Given records section start

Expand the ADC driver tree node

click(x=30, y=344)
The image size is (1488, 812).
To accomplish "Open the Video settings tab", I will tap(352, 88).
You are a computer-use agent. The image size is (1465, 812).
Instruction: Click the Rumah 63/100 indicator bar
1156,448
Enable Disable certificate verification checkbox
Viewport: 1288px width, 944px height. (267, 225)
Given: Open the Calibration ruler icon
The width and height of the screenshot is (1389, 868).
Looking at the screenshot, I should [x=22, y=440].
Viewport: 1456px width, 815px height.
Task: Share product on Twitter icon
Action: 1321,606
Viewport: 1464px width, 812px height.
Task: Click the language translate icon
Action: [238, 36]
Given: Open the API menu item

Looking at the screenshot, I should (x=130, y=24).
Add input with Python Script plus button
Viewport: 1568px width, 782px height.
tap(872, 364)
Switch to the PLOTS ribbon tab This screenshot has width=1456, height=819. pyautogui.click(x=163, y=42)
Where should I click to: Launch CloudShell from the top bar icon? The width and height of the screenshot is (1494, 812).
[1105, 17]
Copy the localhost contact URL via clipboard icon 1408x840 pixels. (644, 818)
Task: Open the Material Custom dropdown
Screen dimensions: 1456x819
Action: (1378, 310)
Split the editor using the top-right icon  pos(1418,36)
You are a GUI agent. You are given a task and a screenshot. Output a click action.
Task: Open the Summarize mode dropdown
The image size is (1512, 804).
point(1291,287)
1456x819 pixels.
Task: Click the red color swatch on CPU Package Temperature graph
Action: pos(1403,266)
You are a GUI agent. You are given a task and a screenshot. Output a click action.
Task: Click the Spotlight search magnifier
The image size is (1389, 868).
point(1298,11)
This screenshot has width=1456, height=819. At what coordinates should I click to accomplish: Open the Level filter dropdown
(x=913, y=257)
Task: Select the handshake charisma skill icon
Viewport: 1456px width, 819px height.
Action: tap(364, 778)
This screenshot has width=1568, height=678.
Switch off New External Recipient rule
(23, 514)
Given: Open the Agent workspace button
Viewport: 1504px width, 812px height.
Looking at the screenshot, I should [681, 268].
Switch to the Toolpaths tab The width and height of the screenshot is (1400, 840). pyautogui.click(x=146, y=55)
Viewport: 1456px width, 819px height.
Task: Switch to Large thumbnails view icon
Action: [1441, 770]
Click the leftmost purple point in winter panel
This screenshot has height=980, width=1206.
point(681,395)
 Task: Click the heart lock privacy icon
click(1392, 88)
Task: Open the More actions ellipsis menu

Given records section end

* [Exercise prompt] All of the data above should be reproduced exactly, with nothing missing.

* [Finished exercise]
Expand the ADC driver tree node

click(x=30, y=344)
The image size is (1488, 812).
To accomplish "Open the Video settings tab", I will tap(352, 88).
You are a computer-use agent. The image size is (1465, 812).
Instruction: Click the Rumah 63/100 indicator bar
1156,448
Enable Disable certificate verification checkbox
Viewport: 1288px width, 944px height. (267, 225)
Given: Open the Calibration ruler icon
The width and height of the screenshot is (1389, 868).
Looking at the screenshot, I should [x=22, y=440].
Viewport: 1456px width, 815px height.
Task: Share product on Twitter icon
Action: 1321,606
Viewport: 1464px width, 812px height.
Task: Click the language translate icon
Action: [238, 36]
Given: Open the API menu item

Looking at the screenshot, I should (x=130, y=24).
Add input with Python Script plus button
Viewport: 1568px width, 782px height.
tap(872, 364)
Switch to the PLOTS ribbon tab This screenshot has width=1456, height=819. pyautogui.click(x=163, y=42)
Where should I click to: Launch CloudShell from the top bar icon? The width and height of the screenshot is (1494, 812).
[1105, 17]
Copy the localhost contact URL via clipboard icon 1408x840 pixels. (644, 818)
Task: Open the Material Custom dropdown
Screen dimensions: 1456x819
Action: (1378, 310)
Split the editor using the top-right icon  pos(1418,36)
You are a GUI agent. You are given a task and a screenshot. Output a click action.
Task: Open the Summarize mode dropdown
The image size is (1512, 804).
point(1291,287)
1456x819 pixels.
Task: Click the red color swatch on CPU Package Temperature graph
Action: pos(1403,266)
You are a GUI agent. You are given a task and a screenshot. Output a click action.
Task: Click the Spotlight search magnifier
The image size is (1389, 868).
point(1298,11)
This screenshot has width=1456, height=819. At what coordinates should I click to accomplish: Open the Level filter dropdown
(x=913, y=257)
Task: Select the handshake charisma skill icon
Viewport: 1456px width, 819px height.
Action: tap(364, 778)
This screenshot has width=1568, height=678.
Switch off New External Recipient rule
(23, 514)
Given: Open the Agent workspace button
Viewport: 1504px width, 812px height.
Looking at the screenshot, I should [681, 268].
Switch to the Toolpaths tab The width and height of the screenshot is (1400, 840). pyautogui.click(x=146, y=55)
Viewport: 1456px width, 819px height.
Task: Switch to Large thumbnails view icon
Action: [1441, 770]
Click the leftmost purple point in winter panel
This screenshot has height=980, width=1206.
point(681,395)
 Task: Click the heart lock privacy icon
click(1392, 88)
Task: Open the More actions ellipsis menu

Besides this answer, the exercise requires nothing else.